Perché se poi uno ci pensa un attimo di più, alla fame nel mondo, ci sta che inizi a chiedersi: com’è che lì non c’è da mangiare e qui, nei supermercati, gli scaffali non sono mai vuoti? Non hanno da mangiare o non hanno i soldi per comprarlo? Se non hanno da mangiare basta portarglielo, no? Che sono domande che, è vero, prendono la complessità del mondo e la frullano finemente insieme a noci e mandorle fino a ottenere una piacevole granella da mettere sul gelato, ma hanno comunque una loro dignità. Perché, va bene la complessità, ma se sullo stesso pianeta ci sono contemporaneamente uno che deve prendere il diger selz a fine pasto e un altro che bramerebbe un diger selz come pasto, qualcosa che non funziona dev’esserci, da qualche parte.

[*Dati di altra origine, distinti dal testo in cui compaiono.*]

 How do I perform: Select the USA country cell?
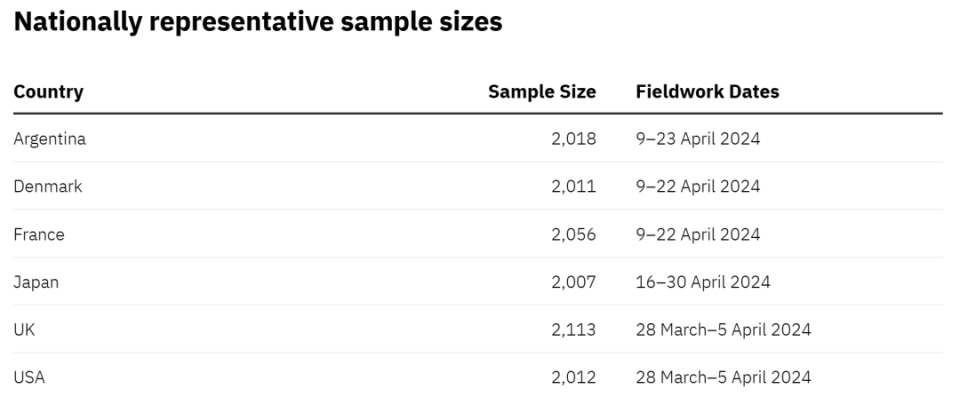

Perciò, per darsi un metodo, si potrebbe provare a ragionare sulla questione immaginando che il mondo sia un ristorante. Quindi, se è un problema di risorse alimentari, non si capisce perché alcuni tavoli abbiano sempre a disposizione un ricco menu, mentre altri sì e no i grissini. E poi, se non c’è da mangiare, chiudi l’ingresso, cosa mi fai entrare a fare? Mi avverti, vado altrove (che poi sarebbe un altro pianeta, ma lasciamo stare). Se da mangiare c’è, allora forse è un problema di trasporto. I tavoli che sono vicini alla cucina mangiano senza problemi. Quelli via via più lontani, capita che qualche ordinazione non arrivi. Da quelli in fondo alla sala il cameriere non arriva mai. Ora, io non so chi gestisca la sala, però è vergognoso che le cose funzionino così: fossi il padrone, avrei di certo qualcuno da licenziare.

Può darsi anche che sia un problema di soldi, di convenienza. C’è un gruppo di tavoli, laggiù in fondo, quelli lì non pagano mai, non li servono nemmeno più, se ne stanno seduti, senza tovaglia, a osservare lontano quelli che mangiano. Gli hanno fatto una saletta apposta, a ‘sti morti di fame, così non danno fastidio; e comunque, anche volendo, non ce la fanno ad arrivare nella zona dove si mangia: sono troppo deboli. Poi qua e là, in mezzo ai clienti serviti e riveriti, che mangiano e pagano, ci sono i tavoli degli spiantati, che sono sì morti di fame pure loro, ma hanno ancora un po’ di forze, sennò sarebbero già finiti in fondo alla sala. Si riconoscono dai vestiti, dalle facce, dai modi: loro di solito scroccano, raccolgono da terra, fregano dai tavoli vicini. Se li beccano li buttano fuori, tanto poi rientrano, oppure li sbattono laggiù, con i clienti-non clienti, perché a star dietro a loro capace che uno fallisce.

Ragionando in questi termini, quello che sembra emergere con chiarezza sul problema della fame nel mondo è che la Terra, come ristorante, fa proprio schifo.